Copolymers Based on π‑Conjugated Asymmetric Naphthalene Diimide Building Blocks: Synthesis, Crystallography, and Structure–Property–Charge Transport/Photovoltaic Correlations

Symmetric and new asymmetric electron-transporting naphthalene diimide (NDI) copolymers comprising five-member ring heterocyclic (Het) donor units [Het = furan (Fu), thiophene (Th), and selenophene (Se)] were synthesized via anion radical polymerization of dibrominated Het-NDI-Het monomers, which avoids the use of toxic reagents. Product polymers and monomeric building blocks were characterized by a battery of techniques including nuclear magnetic resonance, optical absorption, and Raman spectroscopy, as well as cyclic voltammetry and single-crystal X-ray diffraction. DFT computations were carried out for trimer models of the polymers. These comprehensive data indicate that furan unit incorporation results in more planar blocks/polymer backbones with elevated HOMO energies but limited Fu-NDI skeletal π-connectivity versus those of the Th and Se analogues.
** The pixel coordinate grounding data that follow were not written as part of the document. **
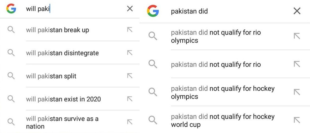310x133 pixels.
Task: Clear the 'will paki' search text
Action: (130, 8)
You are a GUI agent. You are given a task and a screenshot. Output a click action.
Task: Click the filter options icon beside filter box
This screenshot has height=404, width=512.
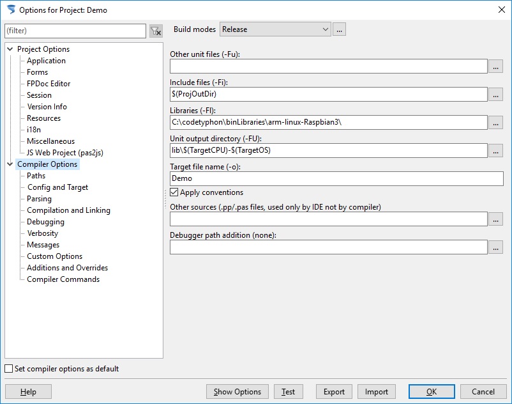point(155,31)
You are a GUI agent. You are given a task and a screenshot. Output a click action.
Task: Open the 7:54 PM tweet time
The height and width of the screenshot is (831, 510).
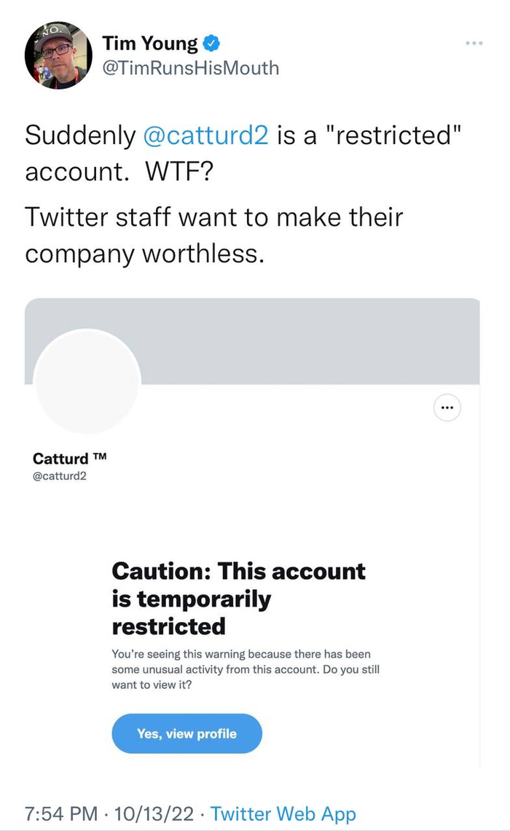pos(61,814)
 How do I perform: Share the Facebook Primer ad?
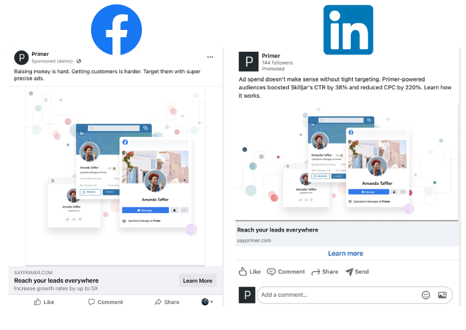pos(167,302)
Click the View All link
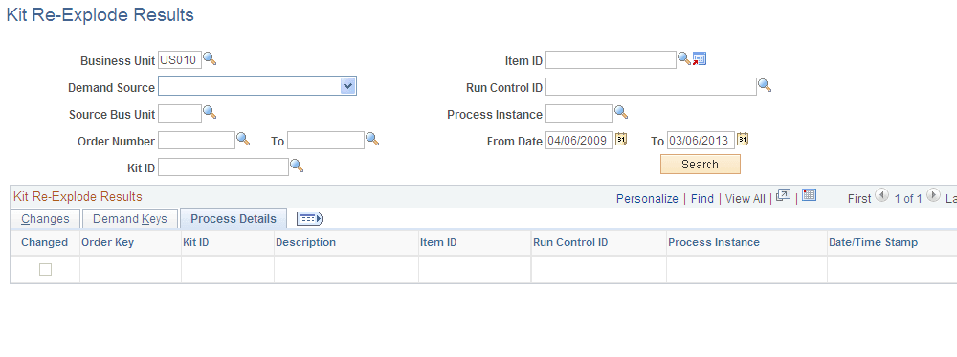Viewport: 957px width, 357px height. [x=746, y=198]
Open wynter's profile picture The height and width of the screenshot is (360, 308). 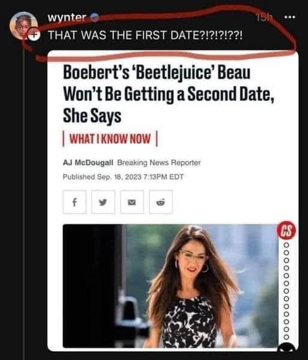tap(23, 26)
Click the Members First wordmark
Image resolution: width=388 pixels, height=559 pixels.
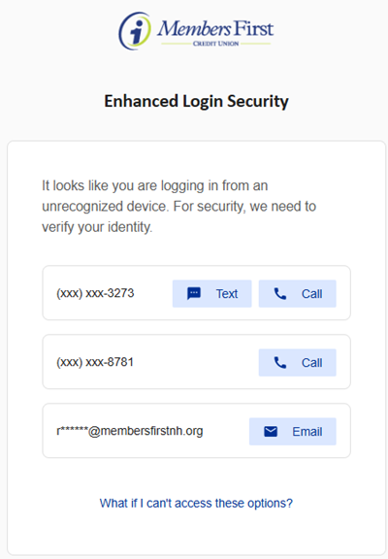tap(215, 28)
The resulting polymers were employed to fabricate organic field-effect transistors (OFETs) and all-polymer solar cells (APSCs) affording electron mobilities ranging from 0.012 cm2 V–1 s–1 to 0.24 cm2 V–1 s–1 and power conversion efficiencies from 1.71% to 6.41%. In all cases, the Fu-containing polymers exhibit the lowest performance, and PCEs within the series of polymers based on asymmetric NDI building blocks outperform those with symmetric building blocks. Films of the pristine polymers and their blends with the polymer donor PBDB-T were characterized by AFM, TEM, and GIWAXS and, for the blends, also by space-charge limited current measurements. Together these results provide important geometry–electronic structure–performance correlations, illuminating the reasons underlying the key device performance trends.